Nowhere does the Koran give a real philosophical argument for the existence of God; it merely assumes it. The closest one gets to an argument is perhaps in the Koranic notion of “signs,” whereby various natural phenomena are seen as signs of God’s power and bounty.
The phenomena most frequently cited [in the Koran] are: the creation of the heavens and the earth, the creation or generation of man, the various uses and benefits man derives from the animals, the alternation of night and day, the shining of sun, moon and stars, the changing winds, the sending of rain from the sky, the revival of parched ground and the appearance of herbage, crops and fruits, the movement of the ship on the sea and the stability of the mountains. Less frequently cited are: shadows, thunder, lightning, iron, fire, hearing, sight, understanding, and wisdom.
In philosophy such an argument is known as the argument from design or the teleological argument, and like all arguments for the existence of God it is found wanting by most philosophers. All the phenomena adduced by Muhammad in the Koran can be explained without assuming the existence of a God or cosmic designer. But in any case, to return to monotheism, why should there be only one cosmic architect or planner? As Hume asks,
And what shadow of an argument, continued Philo, can you produce, from your Hypothesis, to prove the Unity of the Deity?

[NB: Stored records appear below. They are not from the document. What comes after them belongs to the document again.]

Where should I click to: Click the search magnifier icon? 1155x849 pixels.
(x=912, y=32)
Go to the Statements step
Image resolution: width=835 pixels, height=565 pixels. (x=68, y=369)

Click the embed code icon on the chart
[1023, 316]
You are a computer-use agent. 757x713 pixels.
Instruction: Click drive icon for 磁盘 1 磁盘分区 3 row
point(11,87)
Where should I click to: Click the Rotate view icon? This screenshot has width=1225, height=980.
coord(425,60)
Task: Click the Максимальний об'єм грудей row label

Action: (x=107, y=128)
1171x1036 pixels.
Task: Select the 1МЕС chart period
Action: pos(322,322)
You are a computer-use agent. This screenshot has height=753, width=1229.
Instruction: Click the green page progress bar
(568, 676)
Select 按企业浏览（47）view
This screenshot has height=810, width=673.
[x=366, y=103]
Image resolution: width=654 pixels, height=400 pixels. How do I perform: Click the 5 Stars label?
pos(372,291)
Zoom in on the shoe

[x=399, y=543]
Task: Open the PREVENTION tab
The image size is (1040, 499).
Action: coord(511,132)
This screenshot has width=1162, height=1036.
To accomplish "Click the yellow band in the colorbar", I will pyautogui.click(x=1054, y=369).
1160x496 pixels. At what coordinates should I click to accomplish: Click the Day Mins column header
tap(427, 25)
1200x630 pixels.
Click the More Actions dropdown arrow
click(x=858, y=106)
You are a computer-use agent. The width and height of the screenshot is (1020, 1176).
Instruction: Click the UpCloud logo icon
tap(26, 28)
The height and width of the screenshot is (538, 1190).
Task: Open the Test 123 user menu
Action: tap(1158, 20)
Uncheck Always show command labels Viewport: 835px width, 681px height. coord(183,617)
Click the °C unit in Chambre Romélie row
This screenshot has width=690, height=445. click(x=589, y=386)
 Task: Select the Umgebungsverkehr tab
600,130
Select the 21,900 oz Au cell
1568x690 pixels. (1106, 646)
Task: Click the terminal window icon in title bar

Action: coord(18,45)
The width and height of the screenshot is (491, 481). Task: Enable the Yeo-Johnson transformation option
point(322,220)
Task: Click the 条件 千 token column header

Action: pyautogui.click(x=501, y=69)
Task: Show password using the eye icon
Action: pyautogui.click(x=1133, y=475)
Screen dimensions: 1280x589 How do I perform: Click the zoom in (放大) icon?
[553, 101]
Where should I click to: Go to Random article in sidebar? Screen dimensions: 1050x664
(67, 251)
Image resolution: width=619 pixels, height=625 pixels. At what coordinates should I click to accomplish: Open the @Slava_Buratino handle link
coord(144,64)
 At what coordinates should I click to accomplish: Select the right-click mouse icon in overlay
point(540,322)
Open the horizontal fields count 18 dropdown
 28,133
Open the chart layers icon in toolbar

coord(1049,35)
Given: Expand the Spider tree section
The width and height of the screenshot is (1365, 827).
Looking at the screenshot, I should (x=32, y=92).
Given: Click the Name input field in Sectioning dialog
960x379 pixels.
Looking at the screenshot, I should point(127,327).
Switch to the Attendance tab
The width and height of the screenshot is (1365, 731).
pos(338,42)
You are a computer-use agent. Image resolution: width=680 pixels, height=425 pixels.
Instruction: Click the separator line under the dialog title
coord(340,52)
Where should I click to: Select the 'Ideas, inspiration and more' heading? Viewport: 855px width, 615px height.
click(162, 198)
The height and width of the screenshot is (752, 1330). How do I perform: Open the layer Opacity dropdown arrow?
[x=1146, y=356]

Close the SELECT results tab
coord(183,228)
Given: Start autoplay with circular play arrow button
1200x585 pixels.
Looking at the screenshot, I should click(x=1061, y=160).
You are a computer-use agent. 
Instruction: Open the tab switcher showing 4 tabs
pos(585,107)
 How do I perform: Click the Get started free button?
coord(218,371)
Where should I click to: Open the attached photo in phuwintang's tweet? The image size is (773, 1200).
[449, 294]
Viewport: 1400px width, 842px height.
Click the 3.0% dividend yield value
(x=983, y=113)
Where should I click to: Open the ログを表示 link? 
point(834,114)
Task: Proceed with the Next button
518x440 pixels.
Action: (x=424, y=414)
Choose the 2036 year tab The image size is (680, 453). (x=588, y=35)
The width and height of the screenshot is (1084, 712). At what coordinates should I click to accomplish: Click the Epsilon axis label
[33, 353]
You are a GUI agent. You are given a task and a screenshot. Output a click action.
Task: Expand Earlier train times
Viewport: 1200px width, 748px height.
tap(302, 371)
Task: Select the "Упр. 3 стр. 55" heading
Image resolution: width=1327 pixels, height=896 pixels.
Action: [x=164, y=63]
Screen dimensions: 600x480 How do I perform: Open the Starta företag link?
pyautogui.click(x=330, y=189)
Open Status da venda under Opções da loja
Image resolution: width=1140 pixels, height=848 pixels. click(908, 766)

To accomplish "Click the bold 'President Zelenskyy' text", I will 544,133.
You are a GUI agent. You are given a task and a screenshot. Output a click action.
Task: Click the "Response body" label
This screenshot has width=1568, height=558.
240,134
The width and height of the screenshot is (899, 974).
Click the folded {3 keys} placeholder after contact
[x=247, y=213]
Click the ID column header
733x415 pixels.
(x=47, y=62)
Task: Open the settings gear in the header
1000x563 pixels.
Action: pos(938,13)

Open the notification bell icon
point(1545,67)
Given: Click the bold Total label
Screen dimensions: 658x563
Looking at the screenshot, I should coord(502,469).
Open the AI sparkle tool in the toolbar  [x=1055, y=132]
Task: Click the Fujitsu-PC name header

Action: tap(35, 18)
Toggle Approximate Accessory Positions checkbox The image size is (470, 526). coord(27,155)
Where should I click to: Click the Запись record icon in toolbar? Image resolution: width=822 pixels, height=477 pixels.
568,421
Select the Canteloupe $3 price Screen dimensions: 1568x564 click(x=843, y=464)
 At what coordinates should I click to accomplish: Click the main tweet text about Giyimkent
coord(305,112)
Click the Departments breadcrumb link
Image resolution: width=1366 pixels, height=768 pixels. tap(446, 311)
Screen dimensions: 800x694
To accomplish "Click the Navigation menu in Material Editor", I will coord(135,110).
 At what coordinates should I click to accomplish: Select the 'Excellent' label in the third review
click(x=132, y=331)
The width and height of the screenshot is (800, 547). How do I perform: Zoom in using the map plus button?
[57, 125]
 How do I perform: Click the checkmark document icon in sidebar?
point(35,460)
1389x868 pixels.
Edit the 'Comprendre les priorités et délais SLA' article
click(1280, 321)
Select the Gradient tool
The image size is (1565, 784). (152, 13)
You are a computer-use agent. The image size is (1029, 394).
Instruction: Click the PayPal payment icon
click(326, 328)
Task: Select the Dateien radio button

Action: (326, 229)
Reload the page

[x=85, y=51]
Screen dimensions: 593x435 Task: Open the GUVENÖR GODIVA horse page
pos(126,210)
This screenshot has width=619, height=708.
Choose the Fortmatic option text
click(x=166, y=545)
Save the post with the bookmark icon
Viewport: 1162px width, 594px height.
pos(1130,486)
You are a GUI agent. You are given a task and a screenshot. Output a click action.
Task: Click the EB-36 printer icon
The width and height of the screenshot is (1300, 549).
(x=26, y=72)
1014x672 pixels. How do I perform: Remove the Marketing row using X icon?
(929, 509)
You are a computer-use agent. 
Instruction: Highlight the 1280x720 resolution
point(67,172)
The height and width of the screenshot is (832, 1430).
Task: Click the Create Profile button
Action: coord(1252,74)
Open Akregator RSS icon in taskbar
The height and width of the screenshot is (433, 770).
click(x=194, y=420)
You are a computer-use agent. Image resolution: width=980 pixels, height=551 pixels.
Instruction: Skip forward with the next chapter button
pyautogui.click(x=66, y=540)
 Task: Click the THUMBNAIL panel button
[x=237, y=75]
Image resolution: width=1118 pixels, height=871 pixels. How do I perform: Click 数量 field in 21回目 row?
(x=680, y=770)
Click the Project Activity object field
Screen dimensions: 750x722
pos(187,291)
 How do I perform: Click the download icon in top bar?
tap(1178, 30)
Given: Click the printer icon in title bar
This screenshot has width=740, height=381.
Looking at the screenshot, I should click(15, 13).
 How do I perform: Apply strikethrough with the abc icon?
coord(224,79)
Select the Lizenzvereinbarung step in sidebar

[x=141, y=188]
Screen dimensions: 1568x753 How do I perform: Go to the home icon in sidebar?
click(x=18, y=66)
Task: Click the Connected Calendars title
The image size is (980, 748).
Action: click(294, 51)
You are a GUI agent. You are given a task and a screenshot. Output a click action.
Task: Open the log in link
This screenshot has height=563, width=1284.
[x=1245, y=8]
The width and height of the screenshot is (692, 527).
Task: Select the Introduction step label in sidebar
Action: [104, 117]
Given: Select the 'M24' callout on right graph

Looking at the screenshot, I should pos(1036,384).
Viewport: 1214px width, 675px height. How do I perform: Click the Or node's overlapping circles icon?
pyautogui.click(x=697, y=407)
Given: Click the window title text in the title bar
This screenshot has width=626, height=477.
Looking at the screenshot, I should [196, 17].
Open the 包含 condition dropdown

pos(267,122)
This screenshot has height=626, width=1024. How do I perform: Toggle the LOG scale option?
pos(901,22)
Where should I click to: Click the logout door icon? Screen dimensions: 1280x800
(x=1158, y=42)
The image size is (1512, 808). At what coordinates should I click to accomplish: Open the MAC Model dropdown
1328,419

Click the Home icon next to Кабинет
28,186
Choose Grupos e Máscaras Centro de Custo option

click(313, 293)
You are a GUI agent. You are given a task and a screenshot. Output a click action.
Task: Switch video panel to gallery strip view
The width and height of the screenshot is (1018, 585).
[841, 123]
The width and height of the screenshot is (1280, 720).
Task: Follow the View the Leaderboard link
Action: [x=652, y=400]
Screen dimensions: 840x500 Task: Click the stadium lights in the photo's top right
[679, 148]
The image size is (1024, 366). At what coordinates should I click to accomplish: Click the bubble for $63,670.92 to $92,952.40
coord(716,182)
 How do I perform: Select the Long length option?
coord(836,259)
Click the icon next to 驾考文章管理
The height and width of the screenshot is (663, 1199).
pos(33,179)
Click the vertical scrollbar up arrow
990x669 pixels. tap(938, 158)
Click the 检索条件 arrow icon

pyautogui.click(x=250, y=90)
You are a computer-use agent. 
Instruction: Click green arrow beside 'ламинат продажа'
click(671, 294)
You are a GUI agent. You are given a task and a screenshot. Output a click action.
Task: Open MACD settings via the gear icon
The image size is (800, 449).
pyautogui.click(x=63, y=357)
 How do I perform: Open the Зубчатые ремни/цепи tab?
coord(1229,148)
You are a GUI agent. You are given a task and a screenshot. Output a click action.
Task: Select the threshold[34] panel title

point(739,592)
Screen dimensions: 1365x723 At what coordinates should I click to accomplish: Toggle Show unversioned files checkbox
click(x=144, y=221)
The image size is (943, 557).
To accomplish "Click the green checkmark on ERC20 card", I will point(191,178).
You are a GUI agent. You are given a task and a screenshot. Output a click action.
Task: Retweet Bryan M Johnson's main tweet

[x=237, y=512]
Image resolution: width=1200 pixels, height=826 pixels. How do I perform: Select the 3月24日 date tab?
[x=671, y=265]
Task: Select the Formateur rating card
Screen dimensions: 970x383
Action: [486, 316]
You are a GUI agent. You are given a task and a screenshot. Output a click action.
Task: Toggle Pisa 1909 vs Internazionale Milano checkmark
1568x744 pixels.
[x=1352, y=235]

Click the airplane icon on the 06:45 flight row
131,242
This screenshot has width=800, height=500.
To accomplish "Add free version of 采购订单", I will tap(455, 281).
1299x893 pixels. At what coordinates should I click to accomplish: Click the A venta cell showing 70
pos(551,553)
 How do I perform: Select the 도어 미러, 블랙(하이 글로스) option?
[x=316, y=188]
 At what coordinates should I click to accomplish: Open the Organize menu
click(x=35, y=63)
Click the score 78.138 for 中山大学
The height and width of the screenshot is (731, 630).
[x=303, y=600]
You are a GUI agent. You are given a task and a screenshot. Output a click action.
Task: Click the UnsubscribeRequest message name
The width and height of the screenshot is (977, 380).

A great number of men join in building a house or ship, in rearing a city, in framing a Commonwealth: Why may not several deities combine in contriving and framing a world? This is only so much greater similarity to human affairs. By sharing the work among several, we may so much farther limit the attributes of each, and get rid of that extensive power and knowledge, which must be suppos’d in one deity, and which, according to you, can only serve to weaken the proof of his existence. And if such foolish, such vicious creatures as man can yet often unite in framing and executing one plan, how much more those deities or demons, whom we may suppose several degrees more perfect?
To multiply causes without necessity is indeed contrary to true philosophy: but this principle applies not to the present case. Were one deity antecedently prov’d by your theory, who were possessed of every attribute, requisite to the production of the universe; it wou’d be needless, I own
(tho’ not absurd)
[my emphasis] to suppose any other deity existent. But while it is still a question, whether all these attributes are united in one subject, or dispersed among several independent beings: by what phenomena in nature can we pretend to decide the controversy? Where we see a body rais’d in a scale, we are sure that there is in the opposite scale, however, concealed from sight, some counterpoising weight equal to it: But it is still allow’d to doubt, whether that weight be an aggregate of several distinct bodies, or one uniform united Mass. And if the weight requisite very much exceeds any thing which we have ever seen conjoin’d in any single body, the former supposition becomes still more probable and natural. An intelligent being of such vast power and capacity, as is necessary to produce the universe, or to speak in the language of ancient philosophy, so prodigious an animal, exceeds all analogy and even comprehension.